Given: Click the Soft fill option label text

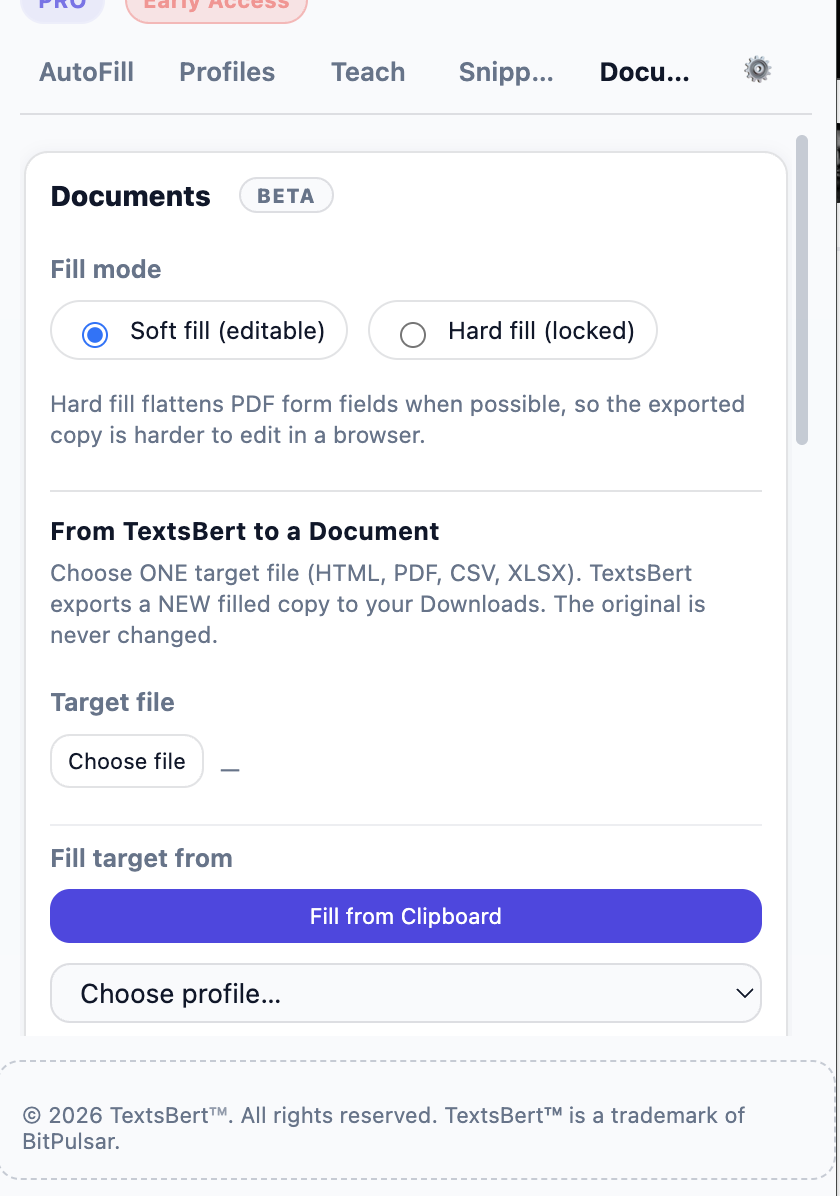Looking at the screenshot, I should (x=227, y=331).
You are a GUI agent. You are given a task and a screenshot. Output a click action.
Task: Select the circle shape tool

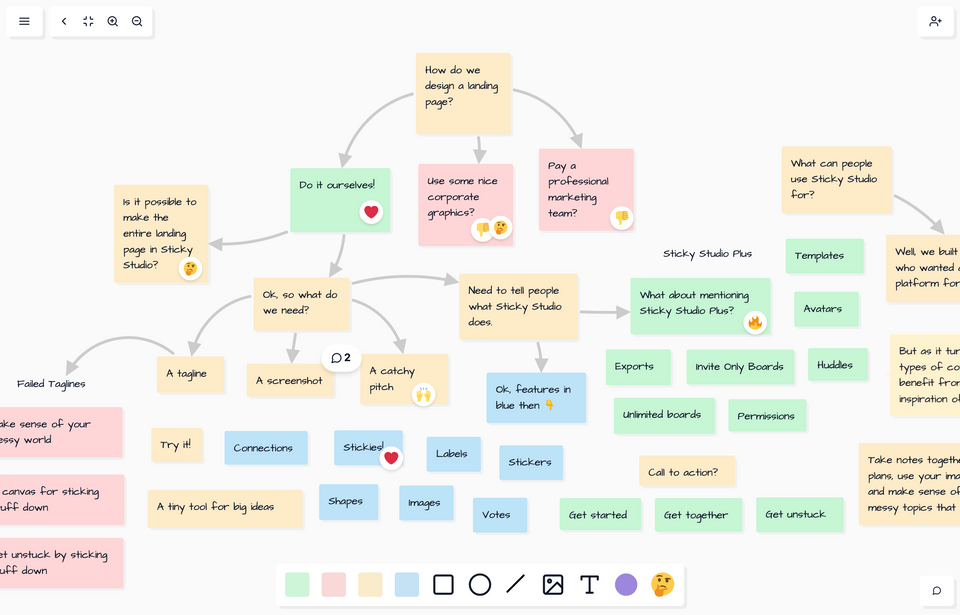click(480, 584)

EXERCISE PROMPT
Output every one of the lines above as a JSON list of strings, one string per line, omitting blank lines and leaving out the pictures.

EXERCISE RESPONSE
[
  "Given: Click the Soft fill option label text",
  "Looking at the screenshot, I should (x=227, y=331).",
  "You are a GUI agent. You are given a task and a screenshot. Output a click action.",
  "Task: Select the circle shape tool",
  "click(480, 584)"
]